Emerging markets bolster Citigroup result
Citigroup, the US's third-largest bank by assets, reported a profit of $US4.18 billion ($4.56 billion), compared with $US2.95 billion a year earlier. Revenue rose 11 per cent to $US20.48 billion.
"Our businesses performed well during the quarter and these results are well balanced through our products and geographies, especially in the emerging markets, where growth is being challenged," CEO Michael Corbat said.
Under his leadership, the bank hopes for growth to emerging markets, especially in Asia and Latin America. Citigroup is working to whittle down extraneous businesses that do not conform with its global operations, where its securities and lending operations dwarf those of many of its US rivals.
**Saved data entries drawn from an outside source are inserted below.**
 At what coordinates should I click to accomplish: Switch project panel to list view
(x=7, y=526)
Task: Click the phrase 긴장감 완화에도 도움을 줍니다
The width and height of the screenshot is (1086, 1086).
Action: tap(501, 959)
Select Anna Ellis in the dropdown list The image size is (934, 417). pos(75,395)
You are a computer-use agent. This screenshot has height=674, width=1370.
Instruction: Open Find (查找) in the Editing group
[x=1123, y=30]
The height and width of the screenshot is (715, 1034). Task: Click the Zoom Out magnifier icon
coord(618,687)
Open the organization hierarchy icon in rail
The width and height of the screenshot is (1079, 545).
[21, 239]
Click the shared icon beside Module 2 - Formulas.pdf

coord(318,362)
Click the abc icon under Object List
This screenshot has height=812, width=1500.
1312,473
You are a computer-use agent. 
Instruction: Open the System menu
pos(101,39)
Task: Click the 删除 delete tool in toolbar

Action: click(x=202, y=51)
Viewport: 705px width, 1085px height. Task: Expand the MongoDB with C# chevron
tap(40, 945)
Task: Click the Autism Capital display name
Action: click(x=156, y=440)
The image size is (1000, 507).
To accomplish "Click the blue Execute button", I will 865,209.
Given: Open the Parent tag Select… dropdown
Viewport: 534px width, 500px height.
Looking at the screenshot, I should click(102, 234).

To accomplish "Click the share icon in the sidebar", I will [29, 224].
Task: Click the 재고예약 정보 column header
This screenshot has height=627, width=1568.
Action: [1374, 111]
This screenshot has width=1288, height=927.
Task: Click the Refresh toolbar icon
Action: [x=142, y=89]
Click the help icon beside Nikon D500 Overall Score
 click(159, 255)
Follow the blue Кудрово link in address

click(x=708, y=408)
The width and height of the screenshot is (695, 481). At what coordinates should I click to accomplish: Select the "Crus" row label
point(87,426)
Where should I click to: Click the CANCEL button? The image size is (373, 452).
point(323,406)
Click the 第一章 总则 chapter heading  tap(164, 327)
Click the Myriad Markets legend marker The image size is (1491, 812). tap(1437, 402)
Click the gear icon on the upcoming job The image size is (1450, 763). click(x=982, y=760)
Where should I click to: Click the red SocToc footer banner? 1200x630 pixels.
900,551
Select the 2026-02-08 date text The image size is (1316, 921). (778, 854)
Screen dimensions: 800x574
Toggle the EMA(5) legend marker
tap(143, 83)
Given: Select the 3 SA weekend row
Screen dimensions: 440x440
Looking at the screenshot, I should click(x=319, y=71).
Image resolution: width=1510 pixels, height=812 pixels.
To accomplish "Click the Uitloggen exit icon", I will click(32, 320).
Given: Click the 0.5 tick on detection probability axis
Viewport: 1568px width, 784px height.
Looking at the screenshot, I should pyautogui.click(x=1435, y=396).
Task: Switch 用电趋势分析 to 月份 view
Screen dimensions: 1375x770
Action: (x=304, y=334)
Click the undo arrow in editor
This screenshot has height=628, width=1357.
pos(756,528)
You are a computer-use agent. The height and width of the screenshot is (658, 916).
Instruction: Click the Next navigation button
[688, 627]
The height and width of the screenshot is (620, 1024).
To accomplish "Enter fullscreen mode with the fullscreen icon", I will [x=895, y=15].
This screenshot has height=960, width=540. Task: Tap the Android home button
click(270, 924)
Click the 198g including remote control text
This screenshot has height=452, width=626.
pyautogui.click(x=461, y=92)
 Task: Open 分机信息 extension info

More than 50 per cent of Citigroup's revenue now comes from outside North America. Despite concerns about less-than-stellar growth in emerging markets, profit within Citigroup's international consumer banking business grew by 4 per cent to $US826 million. Revenue rose 5 per cent to $US4.7 billion.
Still, Citigroup's emerging markets business does not entirely inoculate the bank from broader challenges facing the US industry. On Friday, JPMorgan Chase and Wells Fargo reported falls in mortgage banking revenue, eroded by a lull in mortgage refinancing. A sharp rise in interest rates has caused the refinancing boom to sputter.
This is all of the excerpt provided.